**Problem:** Set down, exactly as written, the line containing "Instruction: Open the" and all the lines that follow it to the end of the entries below, omitting every picture.

Data in this exercise: Begin

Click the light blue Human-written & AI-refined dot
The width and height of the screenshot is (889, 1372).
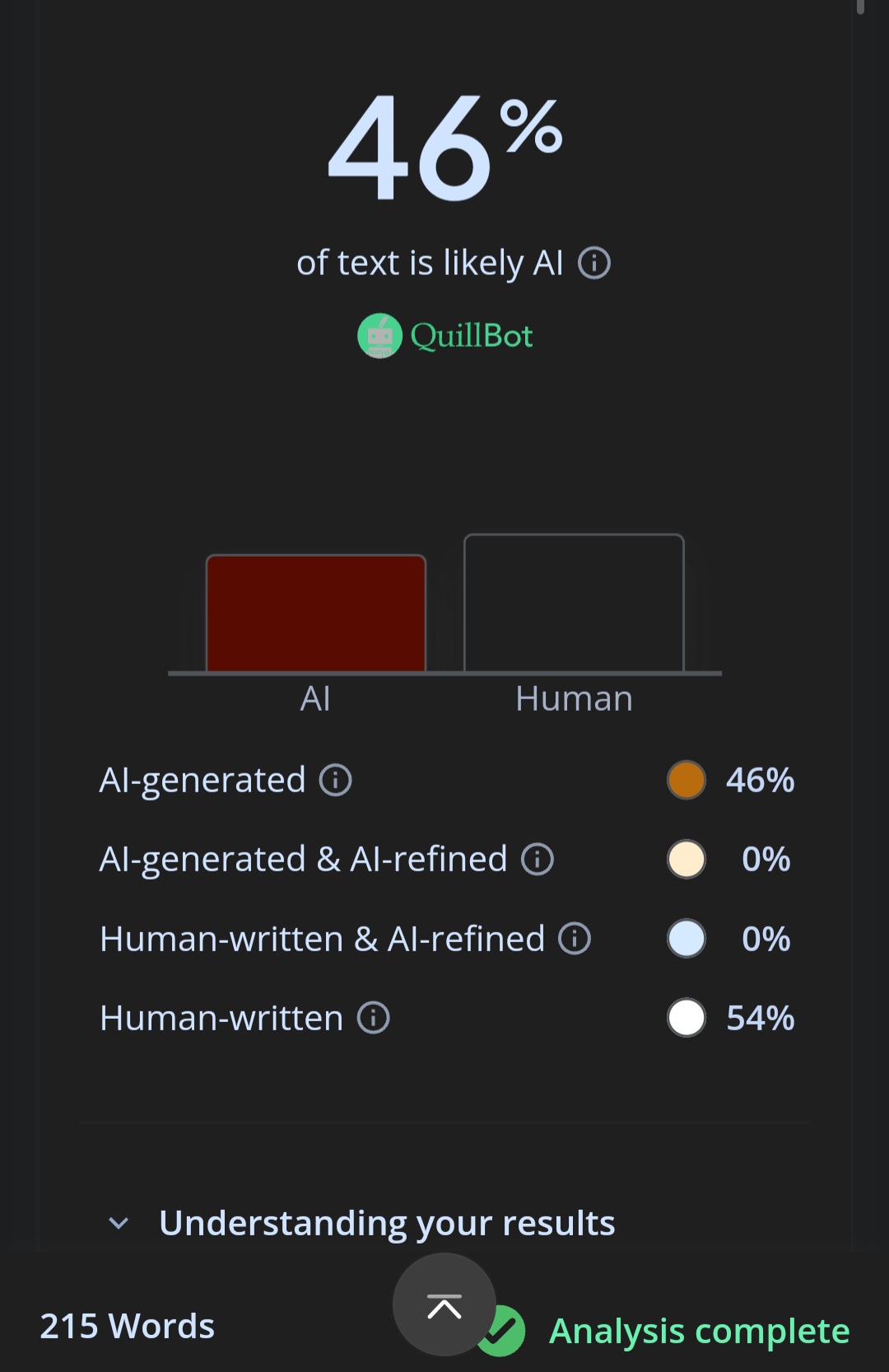point(687,939)
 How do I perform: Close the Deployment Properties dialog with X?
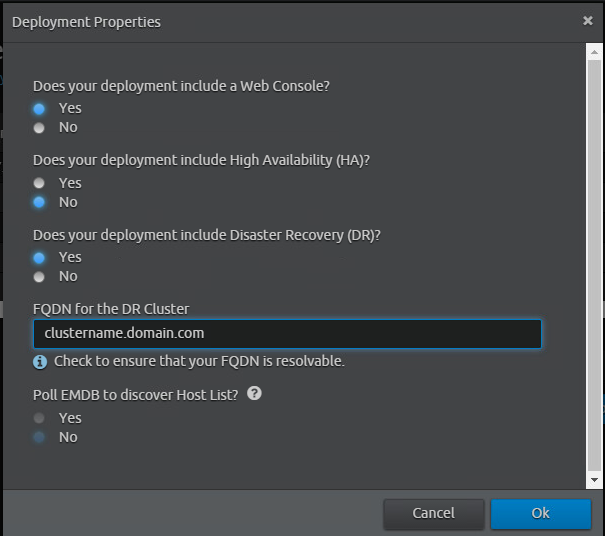pyautogui.click(x=588, y=20)
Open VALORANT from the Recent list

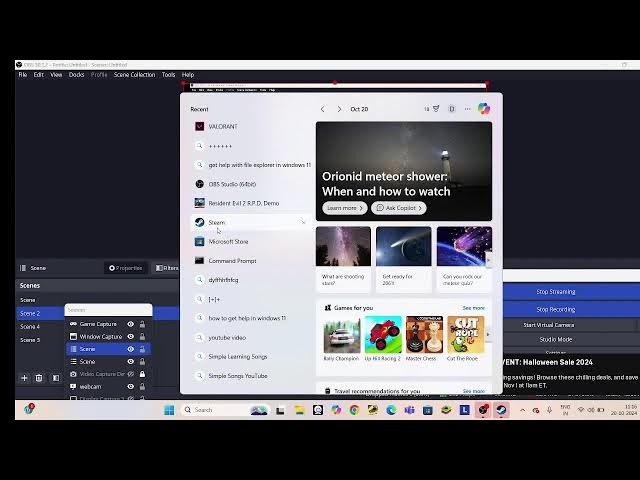pos(223,127)
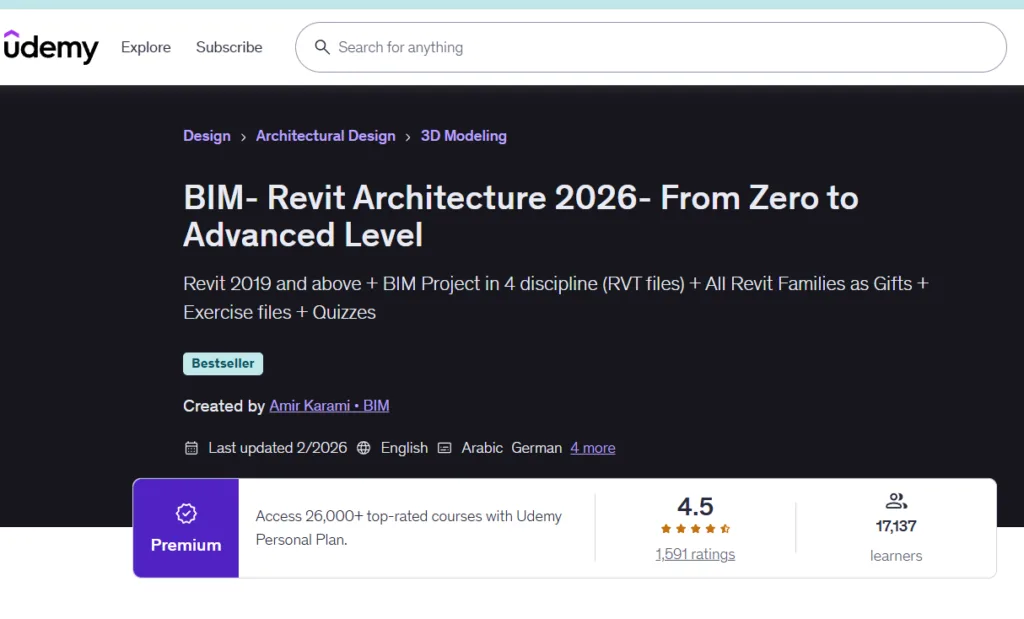
Task: Click the Udemy logo
Action: (51, 47)
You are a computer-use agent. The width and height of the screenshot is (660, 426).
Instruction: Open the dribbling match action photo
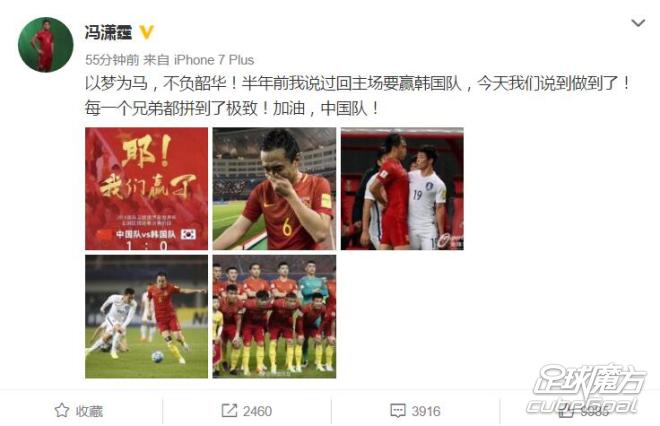click(146, 317)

Data in this exercise: End

**Written solution:**
Instruction: Open the dribbling match action photo
click(146, 317)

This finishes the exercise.